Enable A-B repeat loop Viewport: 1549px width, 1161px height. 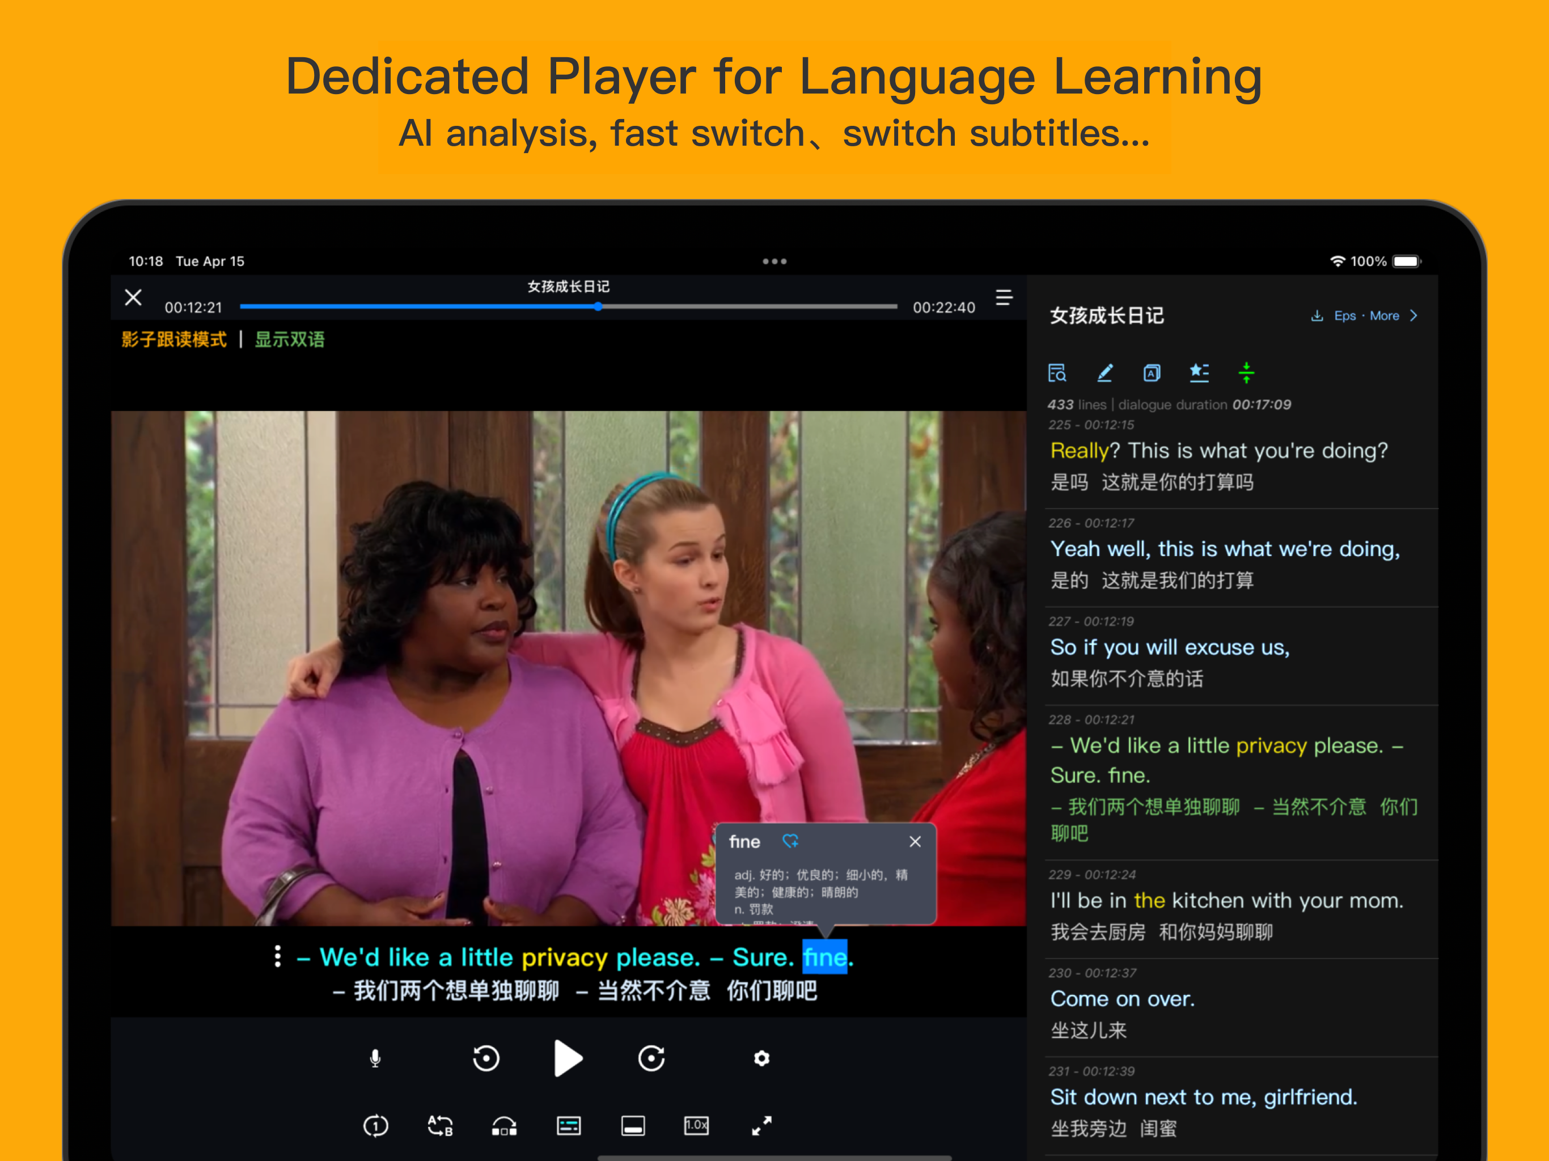[440, 1126]
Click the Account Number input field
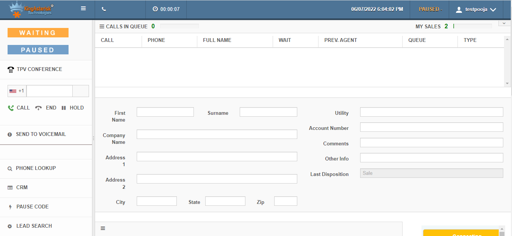Viewport: 512px width, 236px height. point(431,127)
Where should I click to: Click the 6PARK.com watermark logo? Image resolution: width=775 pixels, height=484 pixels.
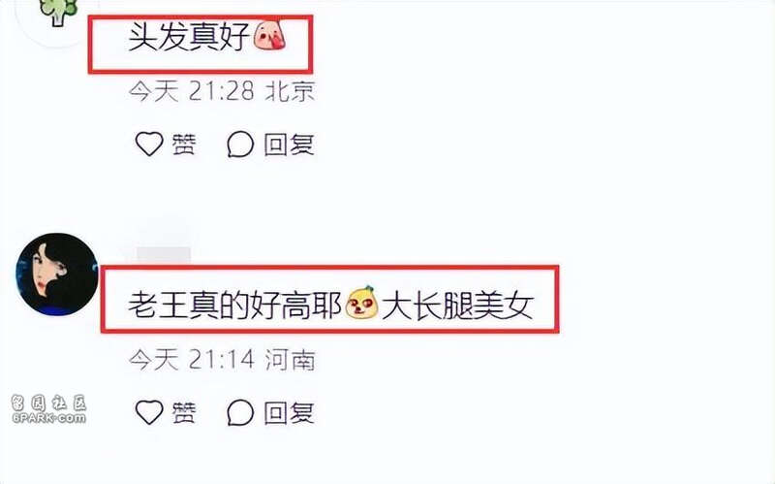[x=48, y=408]
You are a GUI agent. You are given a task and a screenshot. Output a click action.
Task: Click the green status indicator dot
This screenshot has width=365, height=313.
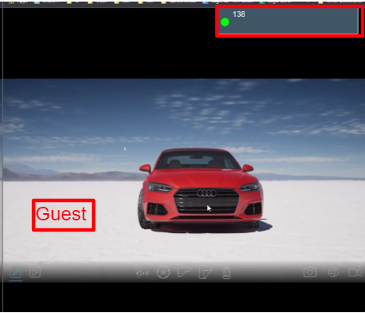tap(225, 22)
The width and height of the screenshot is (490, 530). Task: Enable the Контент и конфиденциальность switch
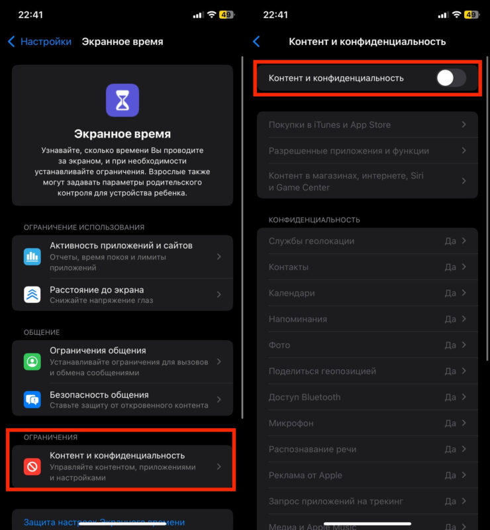click(x=452, y=79)
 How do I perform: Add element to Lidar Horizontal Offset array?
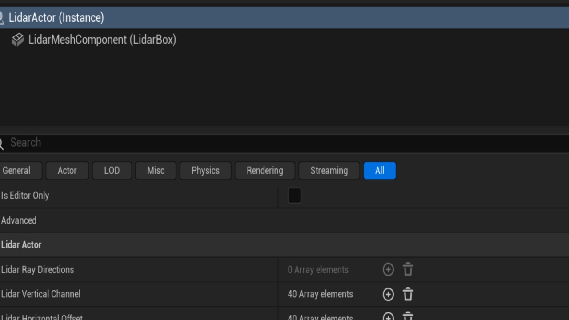[388, 317]
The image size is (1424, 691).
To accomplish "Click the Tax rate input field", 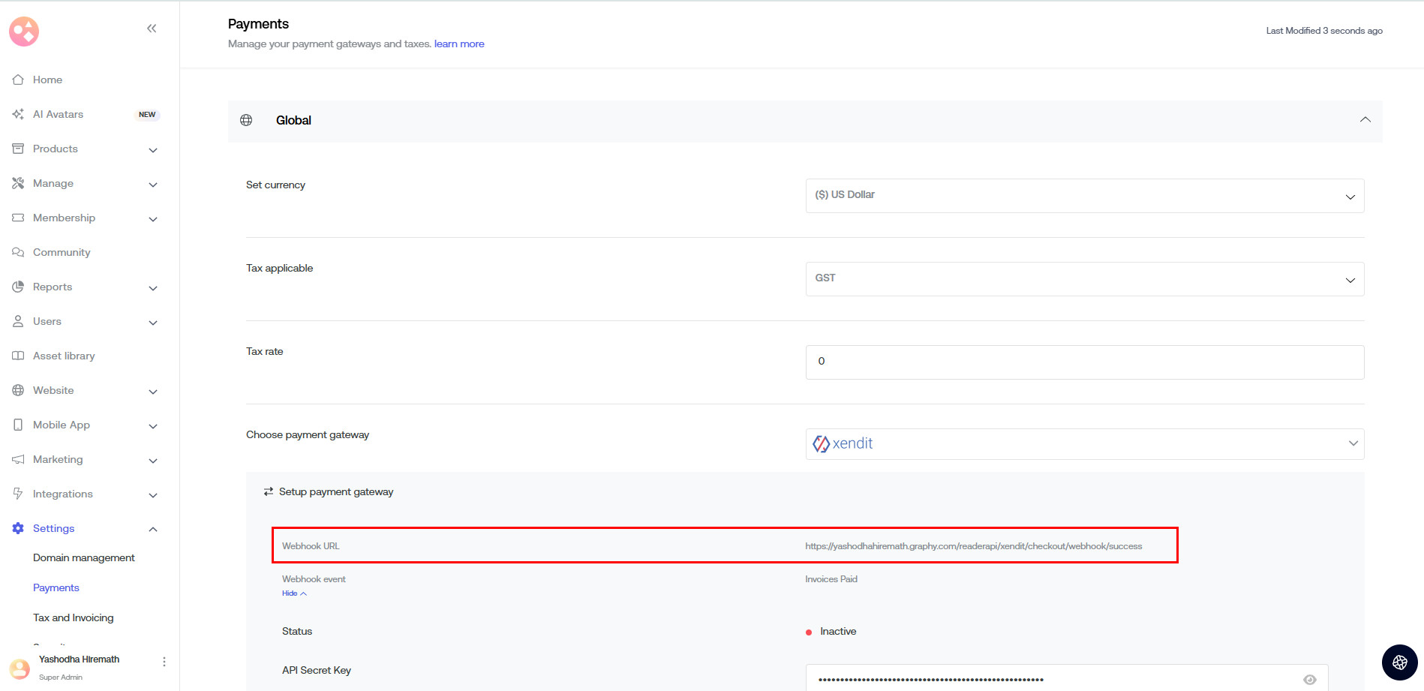I will click(x=1084, y=362).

▶ _What is expected_
Please rewrite the stretch of rows from the line containing "Click the Account Number input field" through the line containing "click(x=452, y=79)", substituting "screen image" for every "screenshot" and changing nothing else. Omit the pictures.

▶ _Output_
Click the Account Number input field
Viewport: 512px width, 236px height. point(431,127)
Where should I click to: Click the 6PARK.com watermark logo? Image resolution: width=775 pixels, height=484 pixels.
[x=48, y=408]
You are a GUI agent. You are given a task and a screen image. Output a click action.
Task: Click the green status indicator dot
This screen image has width=365, height=313.
tap(225, 22)
The width and height of the screen image is (490, 530). Task: Enable the Контент и конфиденциальность switch
click(x=452, y=79)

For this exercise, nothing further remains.